The girl who always drew beautiful portraits of life.
so colorful and full of life.
in an empty art room in the quiet corridor.

we were in junior high.
I had friends of my own and
a perfect academics scores.
in sports I always win the final goal.
am humble and kind.
am a son who made his parents proud.

I know about me.
I know the things in my textbooks.
I know the people in my school.
teachers, students, friends. you name it.
but her.
she is someone I never knew about.

seasons changed. she stayed the same.
every time I walk by The hallway.
I peek into the room.
her back facing the door.
her hand painting poetry in the canvas.
I couldn't see the full piece. but I could she's crafting a masterpiece.

I developed a bad habit.
during every recess.
I take the long path to my classroom.
to walk by The old abandoned artroom.
I stand still and stare at her short hair.
always wondering what's running in her tiny head.
I wonder what her eyes would look.
I wish I could see things through them.

I am guilty of stalking an artist.
but I couldn't help it.
I don't want to be a creep.
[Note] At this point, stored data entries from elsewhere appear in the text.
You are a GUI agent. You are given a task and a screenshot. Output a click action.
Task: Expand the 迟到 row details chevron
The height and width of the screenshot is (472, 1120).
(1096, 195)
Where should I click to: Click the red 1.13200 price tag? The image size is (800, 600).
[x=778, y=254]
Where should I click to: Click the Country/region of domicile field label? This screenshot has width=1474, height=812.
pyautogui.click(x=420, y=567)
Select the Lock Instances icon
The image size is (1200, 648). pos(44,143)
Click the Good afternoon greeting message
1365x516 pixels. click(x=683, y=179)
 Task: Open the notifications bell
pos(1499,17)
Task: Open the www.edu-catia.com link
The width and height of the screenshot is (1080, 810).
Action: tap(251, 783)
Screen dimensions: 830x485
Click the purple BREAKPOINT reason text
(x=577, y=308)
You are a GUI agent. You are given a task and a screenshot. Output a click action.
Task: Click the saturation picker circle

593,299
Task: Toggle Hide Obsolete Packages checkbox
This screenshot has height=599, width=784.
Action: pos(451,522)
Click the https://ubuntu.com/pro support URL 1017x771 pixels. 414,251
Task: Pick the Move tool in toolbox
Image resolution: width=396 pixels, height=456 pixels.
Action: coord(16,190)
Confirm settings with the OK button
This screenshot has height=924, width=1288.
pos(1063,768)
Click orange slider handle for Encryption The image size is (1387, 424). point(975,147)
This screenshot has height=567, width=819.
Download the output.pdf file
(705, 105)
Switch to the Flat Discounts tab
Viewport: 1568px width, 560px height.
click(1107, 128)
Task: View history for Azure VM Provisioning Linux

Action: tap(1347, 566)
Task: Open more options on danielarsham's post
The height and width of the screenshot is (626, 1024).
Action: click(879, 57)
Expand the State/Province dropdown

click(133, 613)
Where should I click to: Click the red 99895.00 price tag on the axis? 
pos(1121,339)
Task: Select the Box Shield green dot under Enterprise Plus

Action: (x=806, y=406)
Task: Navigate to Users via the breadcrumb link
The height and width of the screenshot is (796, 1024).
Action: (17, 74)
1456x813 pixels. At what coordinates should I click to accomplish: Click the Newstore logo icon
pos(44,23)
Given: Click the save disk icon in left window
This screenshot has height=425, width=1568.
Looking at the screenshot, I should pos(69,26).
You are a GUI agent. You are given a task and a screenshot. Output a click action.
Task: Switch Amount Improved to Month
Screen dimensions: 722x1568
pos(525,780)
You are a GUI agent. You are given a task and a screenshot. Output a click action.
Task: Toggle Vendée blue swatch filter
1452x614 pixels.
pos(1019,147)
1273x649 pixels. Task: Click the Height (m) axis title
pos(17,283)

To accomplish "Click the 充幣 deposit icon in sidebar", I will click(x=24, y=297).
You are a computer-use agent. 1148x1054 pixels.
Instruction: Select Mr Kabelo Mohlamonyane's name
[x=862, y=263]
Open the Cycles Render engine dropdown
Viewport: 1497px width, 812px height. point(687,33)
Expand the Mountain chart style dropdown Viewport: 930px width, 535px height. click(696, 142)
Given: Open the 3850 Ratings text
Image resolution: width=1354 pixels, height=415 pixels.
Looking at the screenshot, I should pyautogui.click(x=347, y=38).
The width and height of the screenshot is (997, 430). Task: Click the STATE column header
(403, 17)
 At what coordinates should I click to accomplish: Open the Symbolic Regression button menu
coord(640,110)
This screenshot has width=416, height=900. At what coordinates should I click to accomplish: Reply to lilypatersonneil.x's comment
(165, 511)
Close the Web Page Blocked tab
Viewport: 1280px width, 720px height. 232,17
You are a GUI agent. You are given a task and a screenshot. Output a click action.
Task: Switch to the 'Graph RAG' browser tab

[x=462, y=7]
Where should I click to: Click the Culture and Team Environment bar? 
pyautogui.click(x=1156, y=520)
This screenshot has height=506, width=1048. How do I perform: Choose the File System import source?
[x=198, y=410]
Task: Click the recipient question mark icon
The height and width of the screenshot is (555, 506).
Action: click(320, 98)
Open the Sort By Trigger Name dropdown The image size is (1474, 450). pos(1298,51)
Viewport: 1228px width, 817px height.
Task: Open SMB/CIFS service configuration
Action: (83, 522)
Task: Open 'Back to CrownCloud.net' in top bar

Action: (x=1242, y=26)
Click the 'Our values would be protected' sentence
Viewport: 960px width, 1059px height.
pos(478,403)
So,
one rainy day I gathered my courage.
and wrote her a letter.
mentioning my name and class. at the top.
describing my admiration towards her art with my sloppy writing skills.
guess I am not an all rounder after all.
in the end I signed.
I carefully folded the paper into two.

and continue to the habit of mine.
this time I gonna communicate.
the courage I gathered isn't enough...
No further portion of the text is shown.